#### [Entries]
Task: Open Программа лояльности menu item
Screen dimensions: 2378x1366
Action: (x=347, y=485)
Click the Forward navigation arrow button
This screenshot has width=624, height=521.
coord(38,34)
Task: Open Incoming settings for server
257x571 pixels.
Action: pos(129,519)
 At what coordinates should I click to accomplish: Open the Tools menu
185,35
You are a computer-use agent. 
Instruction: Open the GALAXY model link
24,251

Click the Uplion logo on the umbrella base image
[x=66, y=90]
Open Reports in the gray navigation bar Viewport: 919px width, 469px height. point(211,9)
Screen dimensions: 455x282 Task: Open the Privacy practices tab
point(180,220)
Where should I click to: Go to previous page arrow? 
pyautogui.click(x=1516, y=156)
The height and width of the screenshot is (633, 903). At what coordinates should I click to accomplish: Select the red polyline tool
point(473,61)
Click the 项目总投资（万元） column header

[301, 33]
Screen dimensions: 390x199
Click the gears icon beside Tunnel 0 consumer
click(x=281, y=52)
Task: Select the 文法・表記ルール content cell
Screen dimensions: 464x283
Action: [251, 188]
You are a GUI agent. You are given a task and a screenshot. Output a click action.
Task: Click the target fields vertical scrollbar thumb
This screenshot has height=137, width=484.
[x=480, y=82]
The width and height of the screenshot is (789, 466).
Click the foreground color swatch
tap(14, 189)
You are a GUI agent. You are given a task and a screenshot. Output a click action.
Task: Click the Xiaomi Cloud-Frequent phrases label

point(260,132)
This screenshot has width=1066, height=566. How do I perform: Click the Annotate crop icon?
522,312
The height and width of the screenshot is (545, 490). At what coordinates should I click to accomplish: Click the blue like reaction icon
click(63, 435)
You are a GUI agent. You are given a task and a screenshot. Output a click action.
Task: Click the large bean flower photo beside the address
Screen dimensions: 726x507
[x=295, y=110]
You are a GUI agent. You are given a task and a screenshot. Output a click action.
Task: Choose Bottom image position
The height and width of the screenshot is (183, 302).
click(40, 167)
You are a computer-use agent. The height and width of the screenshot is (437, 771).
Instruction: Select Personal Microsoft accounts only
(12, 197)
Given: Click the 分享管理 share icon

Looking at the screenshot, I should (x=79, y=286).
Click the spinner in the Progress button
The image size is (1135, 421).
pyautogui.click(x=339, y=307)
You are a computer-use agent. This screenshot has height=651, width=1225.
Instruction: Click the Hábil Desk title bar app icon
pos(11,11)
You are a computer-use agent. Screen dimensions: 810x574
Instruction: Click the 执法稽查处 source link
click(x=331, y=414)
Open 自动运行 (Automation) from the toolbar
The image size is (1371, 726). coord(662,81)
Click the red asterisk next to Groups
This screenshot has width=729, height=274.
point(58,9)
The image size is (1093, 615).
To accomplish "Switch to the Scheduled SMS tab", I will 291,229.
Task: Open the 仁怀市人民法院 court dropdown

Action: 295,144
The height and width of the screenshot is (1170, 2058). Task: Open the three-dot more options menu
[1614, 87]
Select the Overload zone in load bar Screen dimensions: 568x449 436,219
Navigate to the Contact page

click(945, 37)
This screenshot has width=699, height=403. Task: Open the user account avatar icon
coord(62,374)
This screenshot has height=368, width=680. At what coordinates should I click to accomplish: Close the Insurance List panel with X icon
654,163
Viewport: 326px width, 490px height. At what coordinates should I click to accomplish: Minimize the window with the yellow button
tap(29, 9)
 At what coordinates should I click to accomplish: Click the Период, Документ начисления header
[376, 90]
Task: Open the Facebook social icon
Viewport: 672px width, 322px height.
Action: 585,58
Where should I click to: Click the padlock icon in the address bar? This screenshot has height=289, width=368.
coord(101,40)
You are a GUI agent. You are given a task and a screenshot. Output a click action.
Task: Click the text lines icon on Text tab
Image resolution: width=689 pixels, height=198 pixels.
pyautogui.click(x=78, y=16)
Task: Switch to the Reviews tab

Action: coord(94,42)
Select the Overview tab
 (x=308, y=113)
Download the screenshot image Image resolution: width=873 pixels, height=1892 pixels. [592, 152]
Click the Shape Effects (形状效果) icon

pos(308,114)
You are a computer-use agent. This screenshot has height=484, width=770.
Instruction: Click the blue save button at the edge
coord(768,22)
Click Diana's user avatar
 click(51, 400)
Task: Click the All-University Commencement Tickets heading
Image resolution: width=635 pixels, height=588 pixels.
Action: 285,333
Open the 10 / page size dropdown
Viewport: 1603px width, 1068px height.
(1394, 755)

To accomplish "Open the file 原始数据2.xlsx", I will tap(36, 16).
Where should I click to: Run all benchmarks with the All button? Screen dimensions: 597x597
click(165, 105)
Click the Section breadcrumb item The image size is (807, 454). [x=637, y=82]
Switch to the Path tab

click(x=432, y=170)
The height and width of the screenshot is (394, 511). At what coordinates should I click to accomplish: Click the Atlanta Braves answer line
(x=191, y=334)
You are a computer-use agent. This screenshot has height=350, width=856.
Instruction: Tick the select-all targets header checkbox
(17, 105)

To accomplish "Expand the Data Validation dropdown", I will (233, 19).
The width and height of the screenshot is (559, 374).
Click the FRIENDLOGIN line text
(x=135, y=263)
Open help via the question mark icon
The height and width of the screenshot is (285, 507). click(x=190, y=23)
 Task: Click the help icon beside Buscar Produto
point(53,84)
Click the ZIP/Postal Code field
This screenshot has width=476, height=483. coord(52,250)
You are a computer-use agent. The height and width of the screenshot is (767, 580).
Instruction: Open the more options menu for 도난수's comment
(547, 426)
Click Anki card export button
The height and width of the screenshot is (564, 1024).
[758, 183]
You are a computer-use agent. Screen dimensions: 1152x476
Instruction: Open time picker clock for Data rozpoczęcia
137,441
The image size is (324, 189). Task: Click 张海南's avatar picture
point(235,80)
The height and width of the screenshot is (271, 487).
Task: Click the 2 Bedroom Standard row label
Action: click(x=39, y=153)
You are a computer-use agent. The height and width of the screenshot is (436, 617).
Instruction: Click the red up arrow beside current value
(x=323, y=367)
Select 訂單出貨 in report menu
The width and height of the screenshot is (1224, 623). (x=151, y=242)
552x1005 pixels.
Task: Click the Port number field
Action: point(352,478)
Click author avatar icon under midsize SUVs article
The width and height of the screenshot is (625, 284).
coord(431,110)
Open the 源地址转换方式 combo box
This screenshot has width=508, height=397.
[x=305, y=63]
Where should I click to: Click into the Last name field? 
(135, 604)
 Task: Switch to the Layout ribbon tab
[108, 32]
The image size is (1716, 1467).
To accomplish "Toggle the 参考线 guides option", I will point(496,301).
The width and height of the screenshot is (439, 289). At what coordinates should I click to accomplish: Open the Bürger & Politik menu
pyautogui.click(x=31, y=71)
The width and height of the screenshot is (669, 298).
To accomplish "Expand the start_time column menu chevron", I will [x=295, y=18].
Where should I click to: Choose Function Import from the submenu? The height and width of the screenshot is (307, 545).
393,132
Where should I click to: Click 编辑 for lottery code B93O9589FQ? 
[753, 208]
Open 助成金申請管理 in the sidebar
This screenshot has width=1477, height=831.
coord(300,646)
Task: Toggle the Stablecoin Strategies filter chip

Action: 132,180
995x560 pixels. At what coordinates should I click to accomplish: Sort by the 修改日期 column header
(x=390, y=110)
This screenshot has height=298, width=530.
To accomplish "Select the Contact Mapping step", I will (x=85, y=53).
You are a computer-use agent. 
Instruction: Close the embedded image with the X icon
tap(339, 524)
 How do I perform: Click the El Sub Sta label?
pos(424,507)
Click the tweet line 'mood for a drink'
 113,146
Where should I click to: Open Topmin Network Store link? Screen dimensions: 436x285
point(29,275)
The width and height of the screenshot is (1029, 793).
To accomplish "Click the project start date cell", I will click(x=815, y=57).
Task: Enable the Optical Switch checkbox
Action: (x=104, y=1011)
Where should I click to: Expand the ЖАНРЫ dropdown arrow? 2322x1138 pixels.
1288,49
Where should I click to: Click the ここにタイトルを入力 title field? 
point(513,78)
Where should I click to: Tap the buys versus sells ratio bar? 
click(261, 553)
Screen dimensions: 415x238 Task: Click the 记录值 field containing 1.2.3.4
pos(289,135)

#### [Exercise description]
Reproduce the items verbatim, starting at the line that contains "The image size is (1716, 1467)." and ending at the line that contains "pyautogui.click(x=31, y=71)", including both of those lines.

#### [Solution for this problem]
The image size is (1716, 1467).
To accomplish "Toggle the 参考线 guides option", I will point(496,301).
The width and height of the screenshot is (439, 289). At what coordinates should I click to accomplish: Open the Bürger & Politik menu
pyautogui.click(x=31, y=71)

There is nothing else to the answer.